Supplied text:
A potential major lithium source from the Devonian Marcellus Shale of Pennsylvania.

Lithium for use in batteries is a major requirement for a transition to electric vehicles, and as such a potential limiting factor in such a transition. In the US, the Infrastructure Investment and Jobs Act requires that all of the materials used in the production of batteries for electric vehicles be sourced within the country by 2030, making the identification of viable sources of lithium a priority for the industry. Recent research has shown that the saline fluids produced as a biproduct of gas and petroleum extraction are often rich in lithium, presenting a potential solution to this problem. 

This appears to be particularly true for Palaeozoic groundwaters from the Appalachian region. One such promising source is the Middle Devonian Marcellus Shale Formation. The Marcellus Shale is currently worked as an 'unconventional' natural gas field, in which methane is extracted from the shale by means of hydraulic fracturing (fracking), a process by which water, sand and chemicals are forced into buried sediments in order to shock them into releasing trapped hydrocarbons, which can then be extracted for commercial use.

This process has also resulted in the extraction of large amounts of hypersaline groundwater being brought to the surface, for which there is little current use, with the effect that 95% of this is pumped back into the ground in further fracking operations. The total dissolved solids present in the Marcellus Shale groundwater exceed 100 000 mg/L, leading to a requirement for it to be treated before re-injection of the water into the ground can be carried out. A significant proportion of this dissolved material is lithium, derived from layers of volcanic ash within the shale. This high proportion of lithium makes the Marcellus Shale groundwater a potential target for lithium extraction. 

Current extraction infrastructure targeting the Marcellus Shale is concentrated around two hotspots for methane production, one in the northeast of Pennsylvania and one in the southwest of the state. The Marcellus Shale is known to vary in composition over its extent, leading to quite different groundwater chemistry in the two areas. Several previous studies have highlighted the possibility of extracting lithium from Palaeozoic brines, but to date none have considered geochemical variation within these sources, which could have a significant impact on the viability of such projects.

In a paper published in the journal Scientific Reports on 16 April 2024, Justin Mackey of the National Energy Technology Laboratory and the University of Pittsburgh, Daniel Bain, also of the University of Pittsburgh, and Greg Lackey, James Gardiner, Djuna Gulliver, and Barbara Kutchko, also of the National Energy Technology Laboratory, present the results of a study which used chemical and production compliance data reported to the Pennsylvania Department of Environmental Protection to predict the potential yields of lithium from Marcellus Shale groundwaters in the two areas of Pennsylvania where the Shale is currently accessed.

Map of study area showing the Marcellus shale extent, well locations using in decline curve analysis, Water samples used in this study, and previous USGS sample locations. Lithium concentration data was calculated using new data from the study and existing data from the USGS National Produced Waters Database. Mackey et al. (2024).

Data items
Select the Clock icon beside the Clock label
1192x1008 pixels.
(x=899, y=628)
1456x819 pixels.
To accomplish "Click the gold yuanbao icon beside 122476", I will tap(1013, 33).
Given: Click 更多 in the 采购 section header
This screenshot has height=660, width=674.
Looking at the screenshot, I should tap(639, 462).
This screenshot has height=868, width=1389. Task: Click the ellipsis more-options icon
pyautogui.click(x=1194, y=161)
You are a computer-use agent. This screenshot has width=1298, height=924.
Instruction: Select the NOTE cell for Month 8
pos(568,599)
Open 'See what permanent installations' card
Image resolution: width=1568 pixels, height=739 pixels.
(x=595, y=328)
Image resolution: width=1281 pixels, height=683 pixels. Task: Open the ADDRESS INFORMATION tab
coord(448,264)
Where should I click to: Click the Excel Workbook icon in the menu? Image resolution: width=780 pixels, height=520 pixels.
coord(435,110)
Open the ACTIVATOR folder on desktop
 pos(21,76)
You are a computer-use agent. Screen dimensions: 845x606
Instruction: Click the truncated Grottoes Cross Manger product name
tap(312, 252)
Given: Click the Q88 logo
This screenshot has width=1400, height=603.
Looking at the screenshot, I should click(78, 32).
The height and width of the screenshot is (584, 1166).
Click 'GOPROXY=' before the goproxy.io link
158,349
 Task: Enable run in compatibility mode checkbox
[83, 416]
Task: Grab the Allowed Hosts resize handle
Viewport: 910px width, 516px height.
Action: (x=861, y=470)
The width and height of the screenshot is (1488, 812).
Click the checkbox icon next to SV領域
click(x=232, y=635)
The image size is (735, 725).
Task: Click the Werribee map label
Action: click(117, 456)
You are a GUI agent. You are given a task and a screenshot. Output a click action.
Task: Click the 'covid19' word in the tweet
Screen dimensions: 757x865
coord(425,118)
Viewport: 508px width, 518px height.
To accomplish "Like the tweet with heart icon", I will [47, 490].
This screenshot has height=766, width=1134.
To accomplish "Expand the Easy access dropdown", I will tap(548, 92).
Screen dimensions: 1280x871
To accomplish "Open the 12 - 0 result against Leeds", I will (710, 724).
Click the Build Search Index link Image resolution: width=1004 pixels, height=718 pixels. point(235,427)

Exercise set:
- 1) Answer these questions from the lithium article:
(a) By what year must all battery materials for electric vehicles be sourced within the US under the Infrastructure Investment and Jobs Act?
(b) What share of the hypersaline groundwater is pumped back into the ground?
(c) In which two parts of Pennsylvania are the methane production hotspots?
- 2) Render the rows as a Markdown table with columns Nr and Line, covering everything from the first row down to the line containing "Looking at the screenshot, I should tap(639, 462).", both included, and leave out blank lines.
The text and the rows have nothing to do with each other.

Results for the exercise:
- 1)
(a) 2030
(b) 95%
(c) The northeast and the southwest of the state

- 2)
| Nr | Line |
|---|---|
| 1 | Select the Clock icon beside the Clock label |
| 2 | 1192x1008 pixels. |
| 3 | (x=899, y=628) |
| 4 | 1456x819 pixels. |
| 5 | To accomplish "Click the gold yuanbao icon beside 122476", I will tap(1013, 33). |
| 6 | Given: Click 更多 in the 采购 section header |
| 7 | This screenshot has height=660, width=674. |
| 8 | Looking at the screenshot, I should tap(639, 462). |